I miti infranti di Omero e Dante venivano riscritti in gergo dal Modernismo. La sconcertante frammentazione del dopoguerra nel 1919-23 degli sbaragliati imperi terrestri: austro-ungarico, ottomano, russo, tedesco aveva trovato la sua voce poliforma in particolare nel mondo onirico sibillino e multilingue di “La Veglia di Finnegan”.
Nel 1919 Trieste, terza città dell'Austria e suo unico porto divenne da un giorno all'altro un faro del fascismo italiano, mentre nel 1922 Dublino, la seconda città dell'Impero britannico, con un un milione e mezzo di abitanti, divenne, per Joyce, la capitale clerical fascista del nuovo Stato libero irlandese. Dal 1915, preso in mezzo al conflitto mondiale, fu profugo di guerra a Zurigo, ma sempre con la foto di Svevo sulla sua scrivania, mentre la risolutezza di Joyce pur di lontano ispirava Svevo.

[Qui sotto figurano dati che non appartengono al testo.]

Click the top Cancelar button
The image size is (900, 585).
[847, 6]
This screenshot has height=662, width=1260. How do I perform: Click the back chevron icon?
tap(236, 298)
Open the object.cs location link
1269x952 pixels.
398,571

La sola minoranza etnica a non formare uno stato europeo tra il 1918 e il 1923 fu quella ebraica, che secondo Joyce aveva affinità con gli irlandesi, che avevano subito un profondo sovvertimento della propria cultura. Però a Dublino c'erano solo 2000 ebrei.
Ed ecco entrare in scena un corpulento ebreo di mezza età non praticante (Svevo/Bloom), sposato con una cattolica, convertita per interesse. Bloom non solo non è circonciso ma va pazzo per le frattaglie di maiale non kasher. Per Svevo «Non è la religione che rende ebreo un uomo, ma la vita». Bloom è tradito dalla moglie Marion/Beatrice/Penelope. Accompagna Stephen Dedalus/James Joyce, cattolico istruito dai Gesuiti ma non più praticante in un giro di 24 ore di Dublino seguendo le "stazioni" trasposte della narrazione dell'Odissea il 16 giugno 1904. Joyce dichiara: «Non sono più cattolico, ma sarò sempre gesuita».
Questo e altro racconta lo storico e romanziere Stanley Price nel volume “James Joyce and Italo Svevo. A story of a friendship”, Somervile Press.